Si ribadisce che “e’ fondamentale distinguere tra le responsabilita’ politiche del governo, le responsabilità professionali del Comitato tecnico-scientifico e le responsabilità etico-spirituali della Chiesa, chiamata a organizzare la vita della comunità cristiana nel doveroso rispetto della propria autonomia e con l’adozione delle misure idonee a salvaguardare la salute dei cittadini”.
Da Adrano, intanto, parte una ‘lettera aperta’ indirizzata al presidente del Consiglio Conte, al ministro Lamorgese e al presidente della Regione Musumeci, per criticare la decisione del Governo di non aprire al culto le chiese. Il documento è firmato, tra gli altri, Da Fabio Mancuso, Salvo Italia, Pino Lo Re, Aldo Di Primo e Turi Sanfilippo.

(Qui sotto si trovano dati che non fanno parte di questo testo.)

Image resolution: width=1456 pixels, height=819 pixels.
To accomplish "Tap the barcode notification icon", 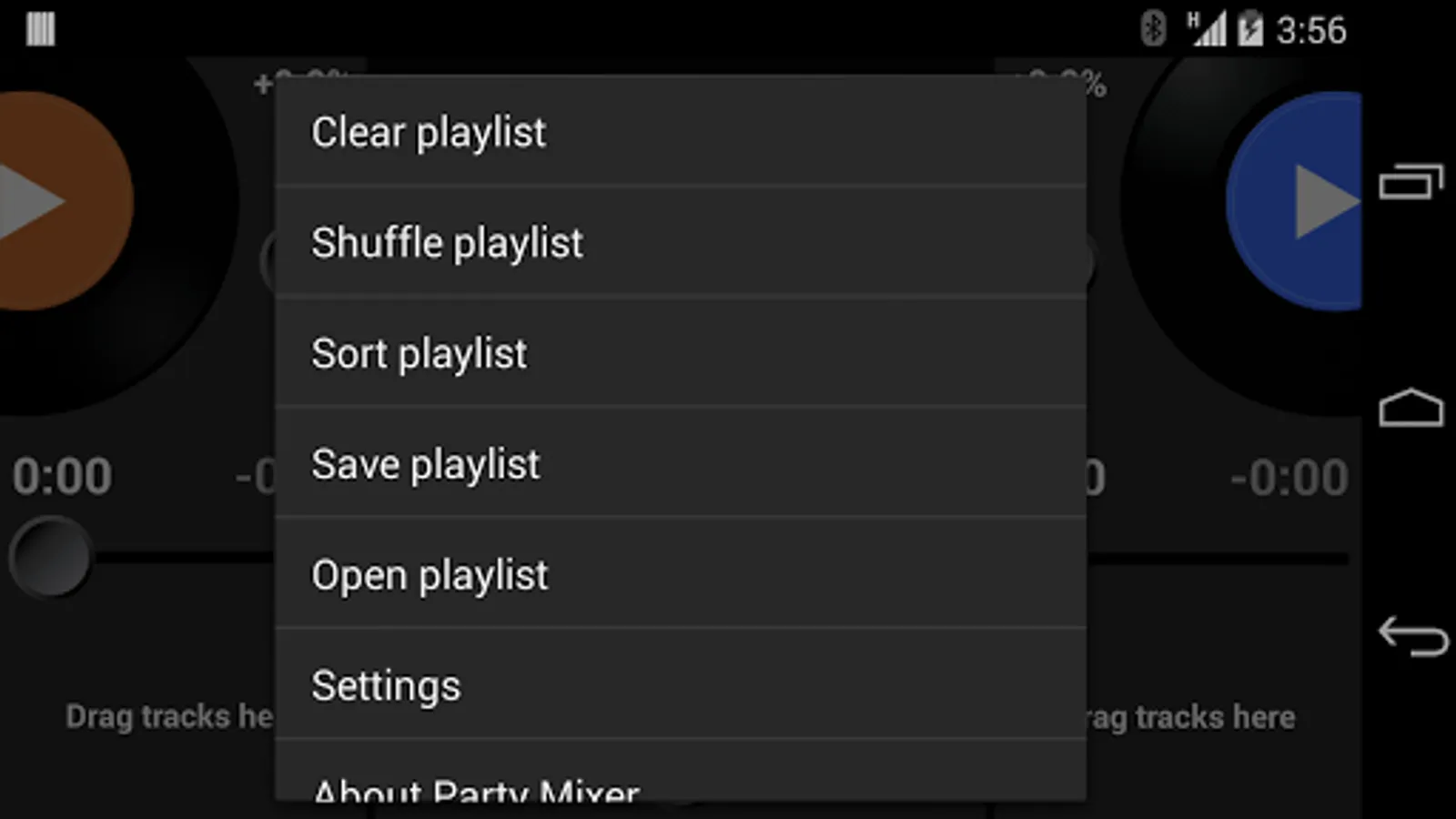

EccCo il testo della ‘lettera aperta’:
Siamo sconcertati ed esterrefatti per non aver concesso ai fedeli, con le nuove disposizioni previste a partire dal 3 maggio, la possibilità di partecipare alle funzioni liturgiche. Se sono permessi e delle aperture e concessioni per alcune attività lavorative, non si comprende perché, con le dovute precauzioni igienico-sanitarie, venga proibito di potersi accostare ai sacramenti e di rivivere un importante momento religioso-comunitario per i cattolici. La Chiesa cattolica e tutto il popolo di fedeli, che a Lei guardano con devozione e filiale osservanza, hanno responsabilmente seguito, nella fase del rigido e ferreo lockdown, le disposizioni emesse dalle autorità preposte alla salvaguardia della salute dei cittadini.
Ma se si allentano le restrizioni e si consente di poter riprendere un minimo di vita sociale e lavorativa, risulta incomprensibile non permettere la celebrazione della Santa messa. Ai cattolici non sfugge che sia necessario parteciparvi in totale e piena sicurezza. I nostri sacerdoti e fedeli non sono degli sprovveduti a tal proposito. Nessuno vuole e reclama chiese affollate.
Ritornare a vivere un importante momento comunitario di preghiera e condivisione intorno al sacrificio di Cristo, anzi, può dare fiducia e carica spirituale, sicuramente indispensabili in questo momento di smarrimento e scoramento.
Chiediamo, pertanto, di rivedere le disposizioni in materia di celebrazioni religiose. In questi mesi, la carità e l’evangelizzazione non si sono mai interrotte, chiediamo solamente che esse riprendano ad essere rialimentate con la sorgente che il sacerdote rinnova tramite la memoria del sacrificio di Cristo.